GET /api/provision/healthResponse
{
"status": "ok",
"service": "provision",
"version": "1.0.0"
}App Object Reference
The full App object returned by app endpoints. Timestamp fields (created_at, *_deployed_at) are Unix epoch integers. Network-specific fields are null until the app has been deployed to that network.
| Field | Type | Description |
|---|---|---|
id | string | Unique application identifier |
name | string | Application name |
description | string | null | Optional description |
tenant_id | string | null | Owning tenant |
deployment_type | string | null | Deployment type (e.g. daml, custom) |
repository | string | null | Source repository URL |
endpoint | string | null | Application endpoint URL |
created_at | integer | null | Unix timestamp of creation |
devnet_access_status | string | null | Devnet access status: pending, approved, or denied |
devnet_deployment_status | string | null | Devnet deployment status: deployed or undeployed |
devnet_party_id | string | null | Canton party ID allocated for this app on Devnet |
devnet_ledger_api_url | string | null | gRPC Ledger API URL on Devnet |
devnet_json_api_url | string | null | HTTP JSON API URL on Devnet |
devnet_deployed_at | integer | null | Unix timestamp of last Devnet deployment |
mainnet_access_status | string | null | Mainnet access status: pending, approved, or denied |
mainnet_deployment_status | string | null | Mainnet deployment status: deployed or undeployed |
mainnet_party_id | string | null | Canton party ID allocated for this app on Mainnet |
mainnet_ledger_api_url | string | null | gRPC Ledger API URL on Mainnet |
mainnet_json_api_url | string | null | HTTP JSON API URL on Mainnet |
mainnet_deployed_at | integer | null | Unix timestamp of last Mainnet deployment |
Canton Network Integration
The Provision Service manages identities and applications on Canton Network (Canton 3.4, Daml 3.x), a privacy-first enterprise blockchain built on the Global Synchronizer. The Tenzro Platform operates Canton participant nodes on each network. Key concepts:
- Parties - Cryptographic identities on the Canton ledger that own and observe Daml contracts. A party ID is generated by the hosting participant and incorporates the participant's public key fingerprint.
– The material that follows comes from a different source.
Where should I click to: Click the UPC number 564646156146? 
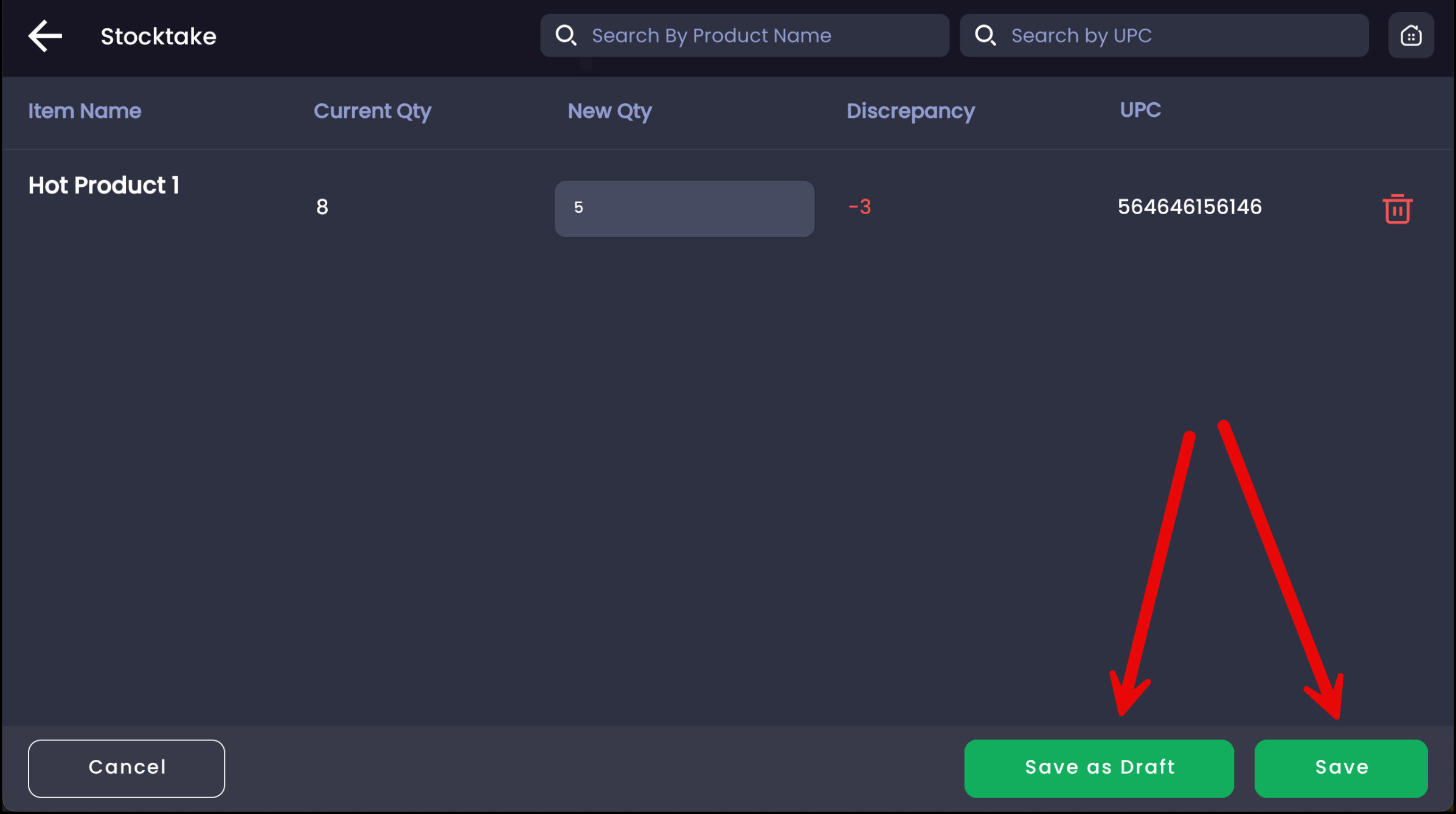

- Participant - The Canton node that hosts parties and connects them to synchronization domains. Tenzro operates participants at
json.devnet.tenzro.network,json.testnet.tenzro.network, andjson.mainnet.tenzro.network. - Daml 3.x Apps - Applications defined using Daml 3.x smart contracts (Canton Ledger API v2), deployed per-network with a dedicated Canton party ID. Each deployment provides JSON Ledger API connection details.
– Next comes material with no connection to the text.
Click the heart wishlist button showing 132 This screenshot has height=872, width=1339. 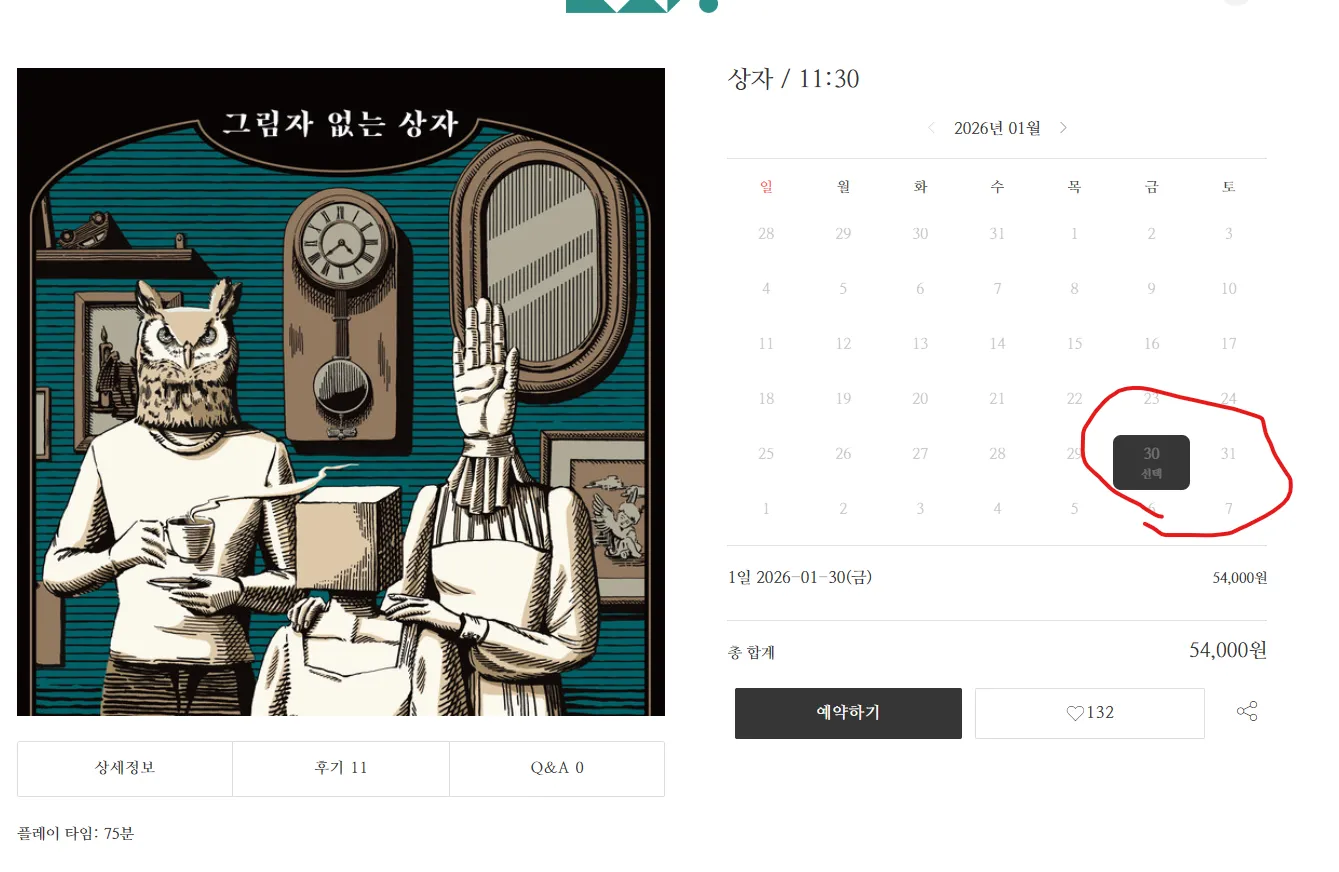1089,713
- JSON Ledger API v2 - HTTP/JSON interface for Daml command submission, contract queries, and transaction streams. Canton 3.4+ uses the unified JSON Ledger API (port 7575) which replaces the separate gRPC and JSON APIs from earlier versions.
- Access workflow - DevNet and TestNet access is auto-approved: allocations become
activeimmediately. MainNet access requires explicit Tenzro admin approval via thePUT /accessendpoint before the app can be deployed.